SEQanswers

Go Back   SEQanswers > Sequencing Technologies/Companies > Illumina/Solexa



Similar Threads
Thread Thread Starter Forum Replies Last Post
Strange Illumina fastq header chariko Bioinformatics 2 07-27-2016 03:59 AM
how to convert general fastq to fastq int format? feng Bioinformatics 21 07-03-2014 11:40 PM
For MAQ: Is there a Tool to convert sanger-format fastq file to illumina-fotmat fastq byb121 Bioinformatics 6 12-20-2013 01:26 AM
strange Illumina txt format m_elena_bioinfo Bioinformatics 11 10-03-2013 08:15 AM
Question about using sra_toolkit to transform the SRA format into FASTQ format areyousad Bioinformatics 0 05-16-2010 10:56 PM

Reply
 
Thread Tools
Old 05-19-2017, 09:04 AM   #1
illuminaGA
Member
 
Location: Atlanta

Join Date: Dec 2012
Posts: 55
Default Help!, strange fastq format

Dear All

I download some fastq reads from SRA, but the format is wired. The reads are all number and dots.
Please give me some pointers if you have seen this before? Thank you in advance.

example:
Code:
@SRR1175538.1 1_11_419_F5-RNA length=35
G.12.1.21.2.20.1.3013..321..20233033
+SRR1175538.1 1_11_419_F5-RNA length=35
!!@@!@!@@!@!@@!@!@@@@!!@@@!!@@@?4<@/
@SRR1175538.2 1_12_62_F5-RNA length=35
G.02.0.01.2301.1.1222.1333.111102223
+SRR1175538.2 1_12_62_F5-RNA length=35
!!@@!@!@@!@@@=!@!@@@@!@@2@!@?>?@@@@@
@SRR1175538.3 1_12_580_F5-RNA length=35
G.10.0.13.0032.2.3123.1121.022330003
+SRR1175538.3 1_12_580_F5-RNA length=35
!!<@!@!@?!@@@8!@!@2@@!@;@@!@;@@@2@@@
@SRR1175538.4 1_12_1917_F5-RNA length=35
G.00.2.12.3.10.1.1133.2333.100133010
+SRR1175538.4 1_12_1917_F5-RNA length=35
!!@@!@!@@!@!@@!@!@@@@!@@?@!@@@@@@@@@
@SRR1175538.5 1_13_1110_F5-RNA length=35
G132.2120.22320023122.3200.320102100
+SRR1175538.5 1_13_1110_F5-RNA length=35
!@@@!@?@A!5=833052/3-!@?.2!@-55/@6.?
@SRR1175538.6 1_13_1767_F5-RNA length=35
G002.3231.03320230131.1020.131301132
+SRR1175538.6 1_13_1767_F5-RNA length=35
!@@@!@@8@!@@//76*?<0@!@20@!@62/@@=-?
@SRR1175538.7 1_14_646_F5-RNA length=35
G232.1032.21300133222.2022.233022033
+SRR1175538.7 1_14_646_F5-RNA length=35
!@@@!@@@@!@@@@<@@@@@@!@@@/!@@;@@@/=@
@SRR1175538.8 1_15_1325_F5-RNA length=35
G331.2201.30111132130.0011.202011230
+SRR1175538.8 1_15_1325_F5-RNA length=35
!@@=!@*@@!@@@@@@@@@@>!@@@@!@@@?@@@?@
@SRR1175538.9 1_15_1850_F5-RNA length=35
G110.3000.03303201101.1013.001113220
+SRR1175538.9 1_15_1850_F5-RNA length=35
!:@0!9:@*!=2;.6/6@.68!@*0:!@*.@;@.3:

Last edited by GenoMax; 05-19-2017 at 09:23 AM.
illuminaGA is offline   Reply With Quote
Old 05-19-2017, 09:20 AM   #2
mastal
Senior Member
 
Location: uk

Join Date: Mar 2009
Posts: 658
Default

It's data from the SOLiD platform.

They use colorspace rather than basespace,
so you get a sequence of 0,1,2,3 rather than A,T,G,C.

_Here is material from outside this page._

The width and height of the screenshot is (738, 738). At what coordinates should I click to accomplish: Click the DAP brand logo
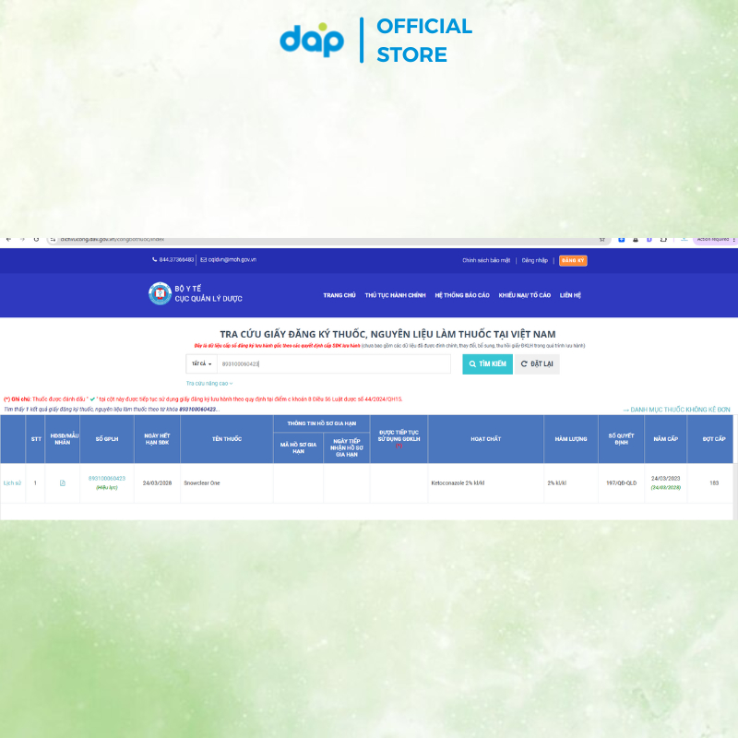(312, 40)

The . indicate missing base calls.
mastal is offline   Reply With Quote
Old 05-19-2017, 10:01 AM   #3
illuminaGA
Member
 
Location: Atlanta

Join Date: Dec 2012
Posts: 55
Default

Thank you.

Quote:
Originally Posted by mastal View Post
It's data from the SOLiD platform.

They use colorspace rather than basespace,
so you get a sequence of 0,1,2,3 rather than A,T,G,C.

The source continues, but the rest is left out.